### CONSIGNE 1
Répondez à ces questions sur le texte consacré à la gentillesse :
(a) Selon le texte, dans quels deux domaines est-il important de comprendre que personne n'est jamais trop gentil ?
(b) Quelle phrase, d'après le texte, assimile une personne gentille à un véritable décérébré ?
(c) Où se trouve le fond de vérité, selon la réponse donnée dans le texte ?
### CONSIGNE 2
Prolongez le texte sur la gentillesse en reprenant après sa dernière phrase.

##### TEXTE À LIRE #####

La gentillesse est parfois perçue comme une faiblesse. Un défaut. Son potentiel excès, est un thème que j’ai envie de traiter depuis très longtemps. En consultation, il est fréquent que je donne les mêmes explications face à cette capacité, qu’on reproche souvent aux gens d’avoir.
« Tu es trop gentil« , est une phrase sans cesse répétée, sans que personne n’en soit dérangé. En réalité, on se trompe de coupable. Du début à la fin. Au travers de mon travail donc, je tente de remettre les choses à leurs places. Non, personne n’est jamais trop gentil. Bien au contraire.

Je pense qu’il est important de comprendre ça, car ça compte dans un parcours empreint de spiritualité, et aussi dans l’estime de soi.

Bon nombres de phrases sans cesse répétées, sont connues de tous, prononcées par tous

– Trop bon, trop con.
– C’est bien fait pour toi, tu es trop gentil.
– Tu es trop gentil, ça devait arriver.

Et suite à diverses expériences vécues, il est courant de voir les gens s’auto flageller, toujours, eux aussi, en se mettant sur le banc des coupables :

– C’est bien fait pour moi, j’ai été trop gentil.
– C’est fini la gentillesse, maintenant je ne le serai plus.
– Voilà ce que je récolte à être gentil.

Entre les entendre et se les infliger, il est difficile de percevoir que tout ceci est totalement erroné. C’est tellement dit et rabâché depuis la nuit des temps, ça n’est tellement jamais remis en question, qu’il est aujourd’hui normal de condamner les gens faisant preuve de gentillesse. Normal même de s’en moquer. 

Les phrases citées au dessus et sans cesse véhiculées, sont, à mon sens, dans un esprit de condamnation injute des gens victimes d’abus divers et variés. Dans la phrase « trop bon, trop con », on assimile une personne gentille à un véritable décérébré, et son seul tort est… D’être gentil. Tout comme on fait, au passage, de la gentillesse un défaut véritable.
C’est une double peine : On a profité d’elle, mais en plus c’est de sa faute parce que c’est un(e) imbécile. N’est-ce pas injuste ? Est-ce que le banc des accusés ne devrait pas être celui de ceux qui méritent vraiment d’y être ? 

Si je vous dis qu’il y a un fond de vérité, vous me direz que vous avez du mal à me suivre. Pourtant, c’est une réalité. Il y a un fond de vérité, mais le résultat de ma réflexion est radicalement différent. 

Où est donc le fond de vérité ?

Dans le sous entendu des phrases. Ce qui ressort plus que maladroitement, en tout cas dans les esprits bien intentionnés, c’est que la personne a été, visiblement une fois de plus, trop gentille avec les mauvaises personnes. Mais puisque mauvaises personnes il y a et qu’on le reconnaît, pourquoi ne pas dire à ces personnes capables de manipuler et de se moquer qu’elles agissent mal, au lieu d’assommer une personne qui ne méritait pas d’être maltraitée ?

##### MATÉRIEL #####

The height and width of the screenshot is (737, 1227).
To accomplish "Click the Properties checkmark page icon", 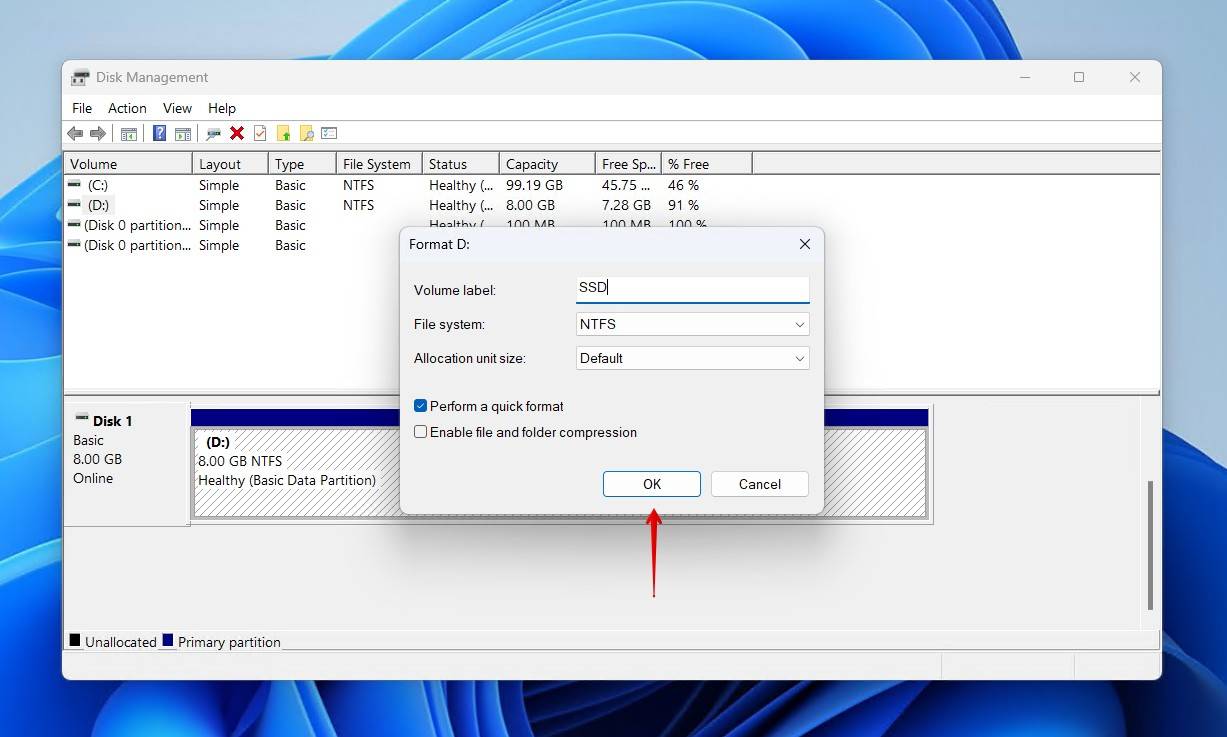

#####

### RÉPONSE 1
(a) Dans un parcours empreint de spiritualité et dans l'estime de soi.
(b) « Trop bon, trop con. »
(c) Dans le sous-entendu des phrases.

### RÉPONSE 2
Les discours sont non seulement mal prononcés, mais la morale n’est pas faite aux personnes qui devraient l’entendre. Ces phrases sont véhiculées tout simplement et non réfléchies. Elles ne sont donc, de toute évidence, pas comprises par la plupart de ceux qui les prononcent, à moins bien entendu d’être d’une incroyable méchanceté gratuite jumelée à une parfaite sottise.
C’est bien joli de répéter une phrase que tout le monde prononce comme une vérité absolue. Mais avant de le faire, il faut en saisir le sens véritable.

Coluche a dit : Ce n’est pas parce qu’ils sont nombreux à avoir tort qu’ils ont raison. Phrase, à mon sens, d’une grande sagesse. 

Pire, parfois, on ira même expliquer que « puisque les gens sont cons, ils auraient tort de se priver », ce qui est une des phrases les plus abjectes qui soit. Rien ne justifiera jamais un abus. Jamais. 

Parce qu’une personne est gentille, ou naïve, il est donc justifié de s’en moquer, de l’utiliser, de profiter d’elle ? Non. Ces gens doivent êtres protégés, il faut leur parler, pour les aider à faire ce qui doit vraiment être fait : Être sélectifs !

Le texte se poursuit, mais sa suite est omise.